La siguiente llamada fue para Coleman.

Le conté las mismas cosas.

– ¿Piensas que éste se ha llevado grabada la espiral primaria hasta Mexico City?

– No, John, pienso que Asia debe haber organizado su fuga con la complicidad de ese González y que ahora debe estar en Mexico City. Esperemos que se quede allí. Por otra parte, en este momento no es una ciudad a la que se va para poder seguir el vuelo hacia otros lugares. Y Asia lo sabía. Últimamente había leído los periódicos.

– Entonces, ¿te convenció mi teoría?

– Sí, fue Labscher quien me convenció. Me pregunto qué quiere hacer Asia en Mexico City.

– No lo puedes saber hasta que no la encuentres. Puede ser que se haya enamorado de alguien.

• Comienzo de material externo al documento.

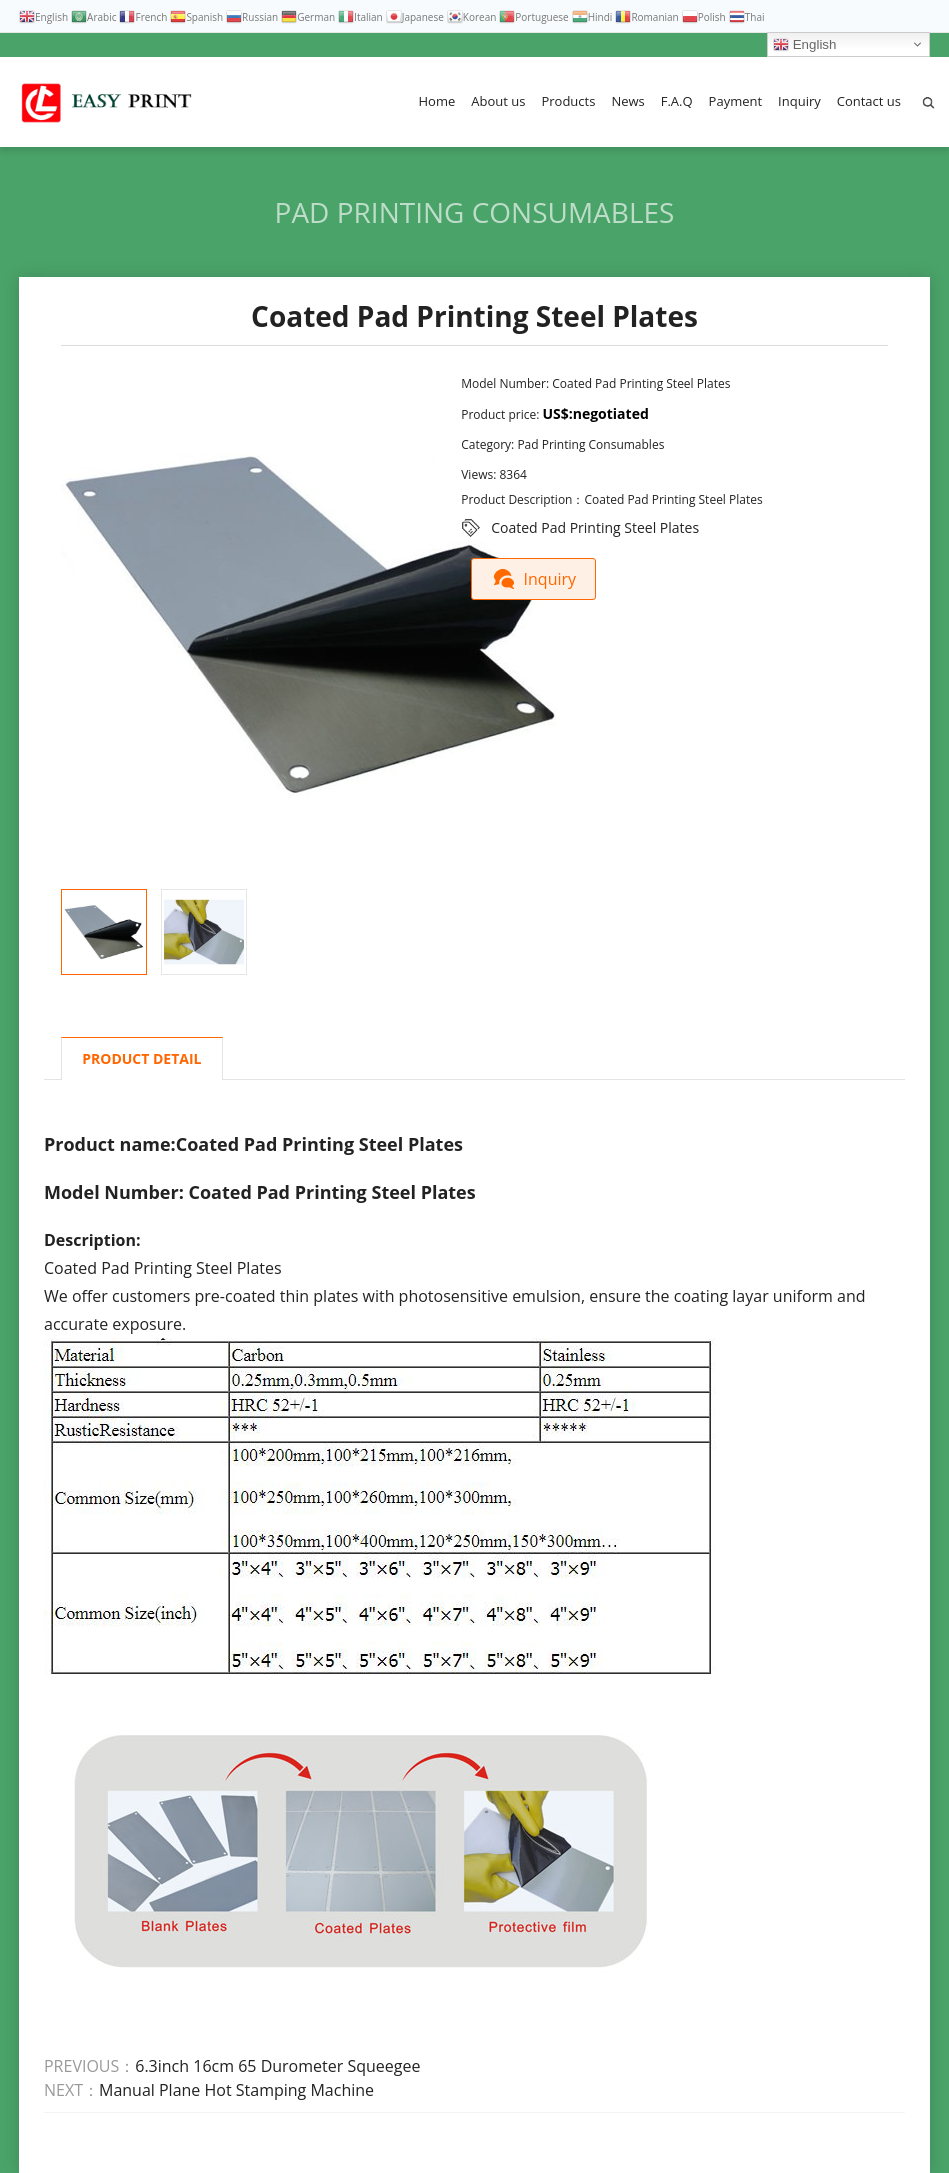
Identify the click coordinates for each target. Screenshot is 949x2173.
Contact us (869, 101)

– ¿Por qué no? No es imposible. Era lo único que faltaba.

– Bueno, quizá no éramos muy atrayentes. Es comprensible.

– No, John, nunca es comprensible cuando prefieren a otros, no puede serlo.

– ¿Qué quieres decir?

– Lo que digo, siempre lo que digo. Creo que partiré pronto para San Francisco.

– OK, manténme al tanto.

– Lo haré, adiós.

– Adiós.

– Ah, oye John...

– Dime.

– En tu opinión, si Asia se hubiera puesto a jugar a los caballos ¿hubiera tenido éxito?

– ¿Por qué me lo preguntas?

– Porque quiero saberlo.

– Bueno, creo que sí. Las carreras de caballos están entre los fenómenos más previsibles aun para un sistema normal, es uno de los juegos de azar en que la computadora tiene mayor porcentaje de éxito. Creo que Asia podría ganar casi siempre. Quizá no sumas elevadas, pero con mucha frecuencia.

– Gracias, John, adiós.

Telefoneé a la CSCW y les pedí que me reservaran un billete para Mexico City. Después pedí que me pasaran al jefe:

– Giovanni, nunca se te encuentra. Nunca estás, en ese hotel. Me pregunto si no nos das paraderos falsos, a veces.

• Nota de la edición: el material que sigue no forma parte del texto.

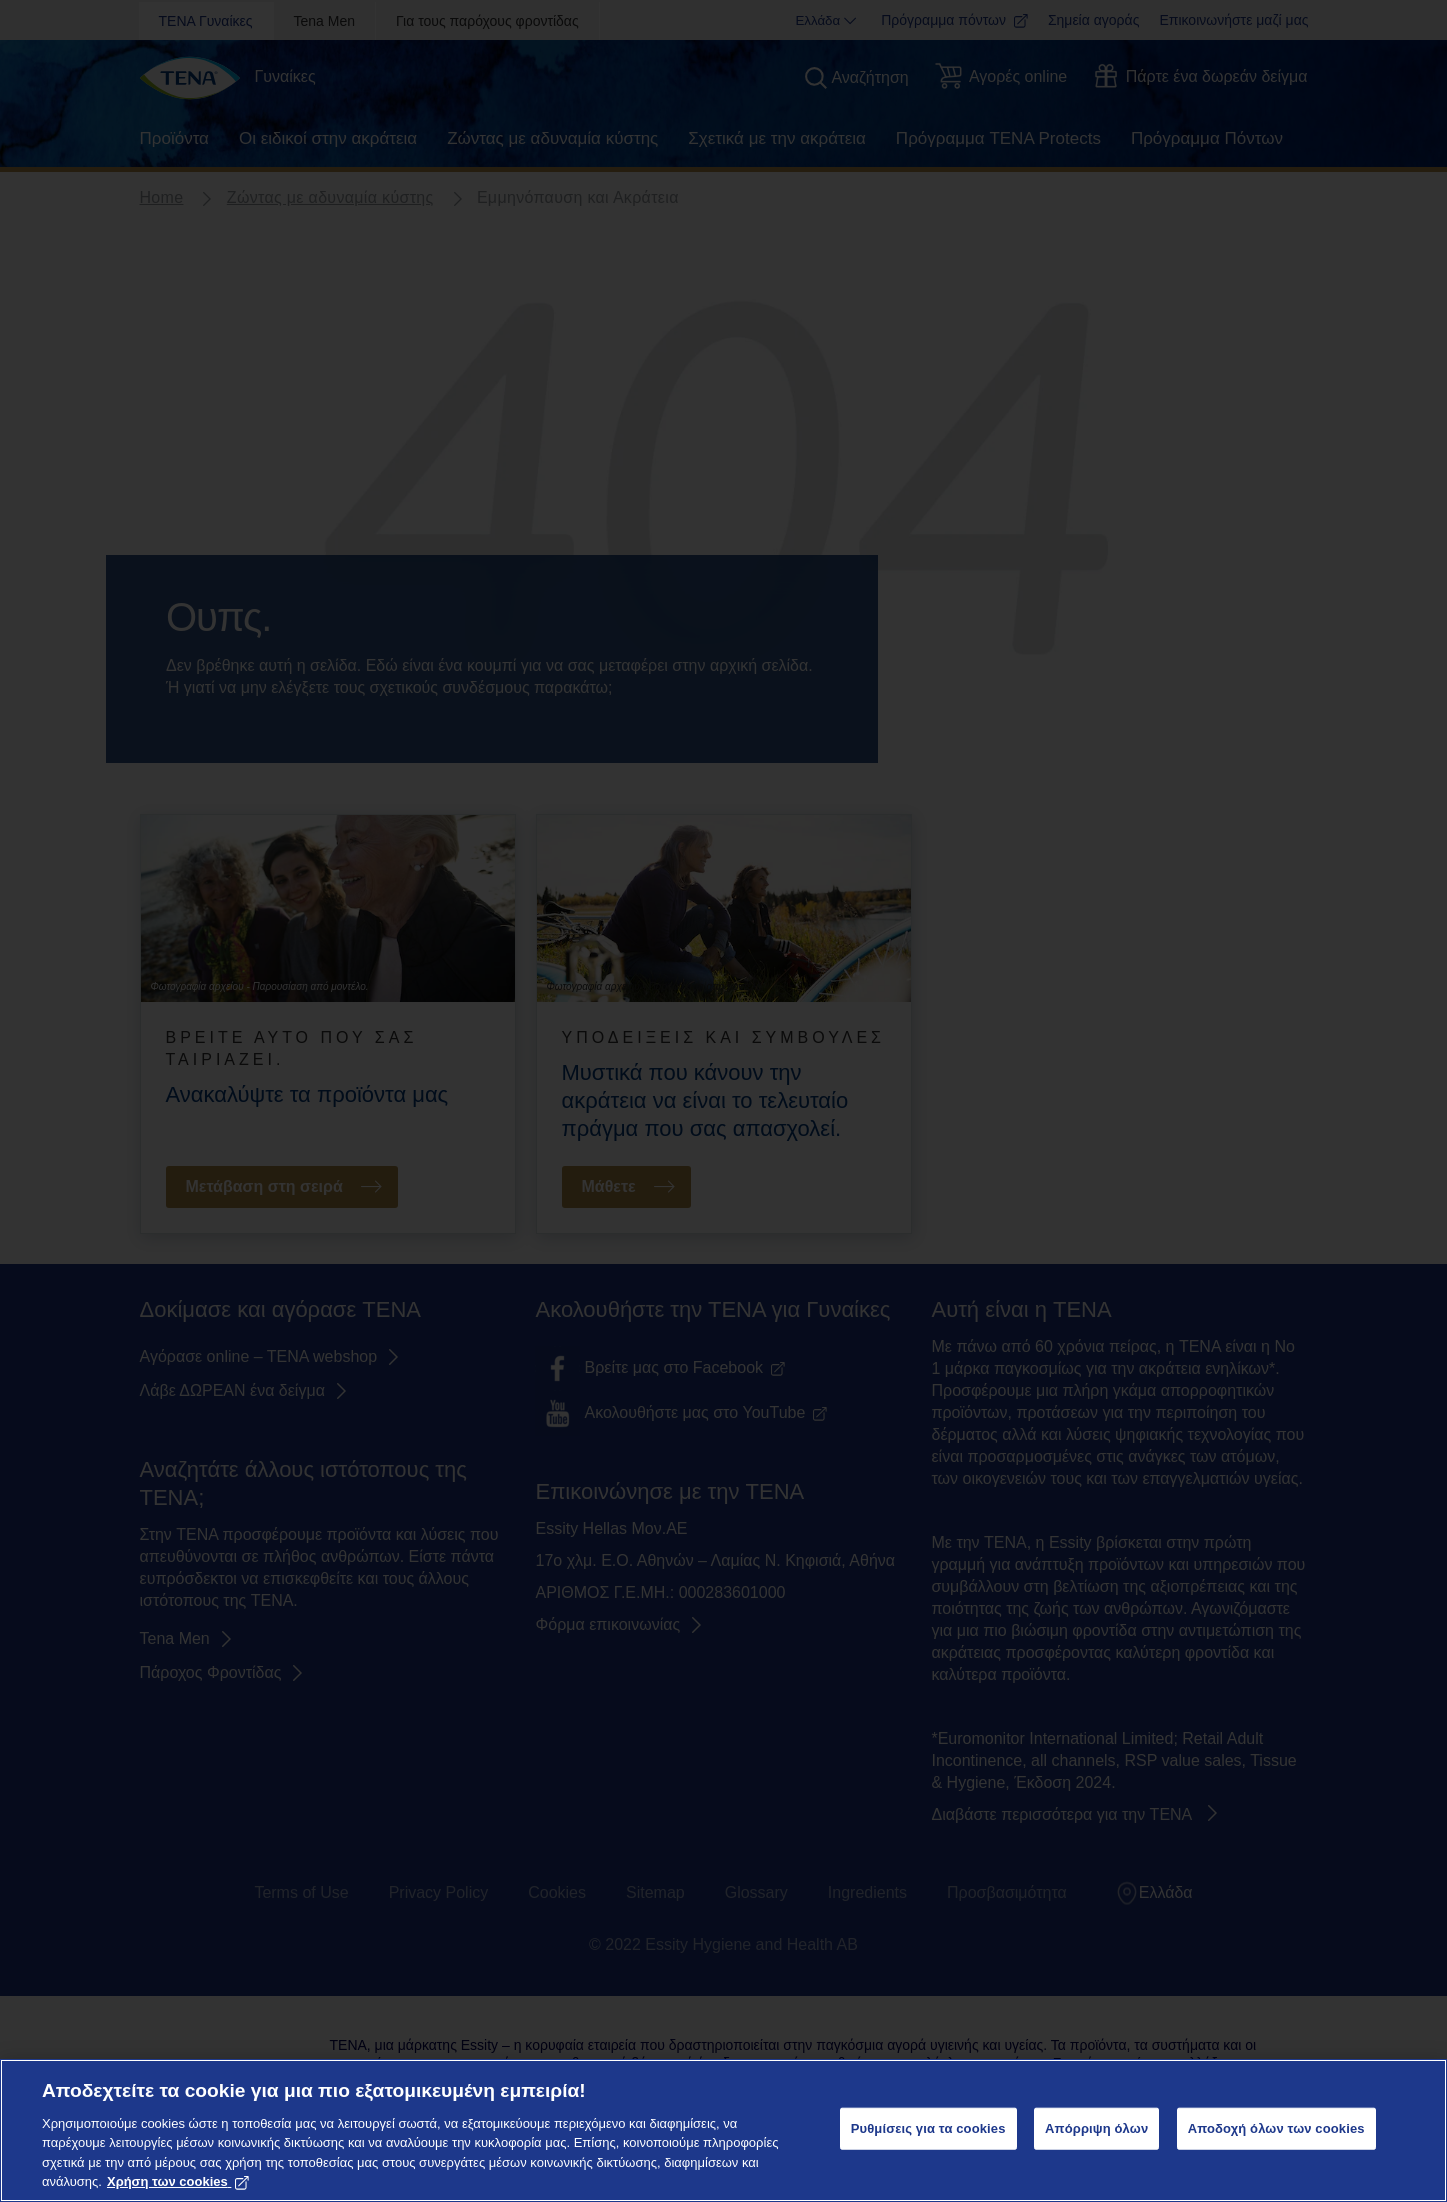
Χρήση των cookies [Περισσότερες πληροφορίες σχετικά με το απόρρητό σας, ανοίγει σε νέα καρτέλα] (178, 2181)
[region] (723, 2130)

– Estaba trabajando, Mike, había salido.

– ¿Cómo va el asunto?

– Es complicado. Ese Payton que te llamó ...

– ¿Cómo lo sabes? ¿Entonces te encontró?

– No, me lo imaginé. Como te decía, ese Payton que te llamó está muy preocupado por su software, un software muy especial, muy importante, pero no creo que logremos recuperarlo intacto, será muy difícil. Estáte preparado a polémicas interminables. Yo hago las cosas lo mejor que puedo.

– Haz lo que puedas y no te preocupes.

– OK, muy delicado de tu parte, Mike.

– Es lo menos que puedo hacer por ti, viejo. Sé que tus capacidades son limitadas.

– Gracias querido, adiós.

– Adiós.

Salí de la cabina. Volvía a caer la noche y no había tenido tiempo de descansar un momento. “Es lo bueno del trabajo – me dije – esto es lo que no da una droga fuerte.”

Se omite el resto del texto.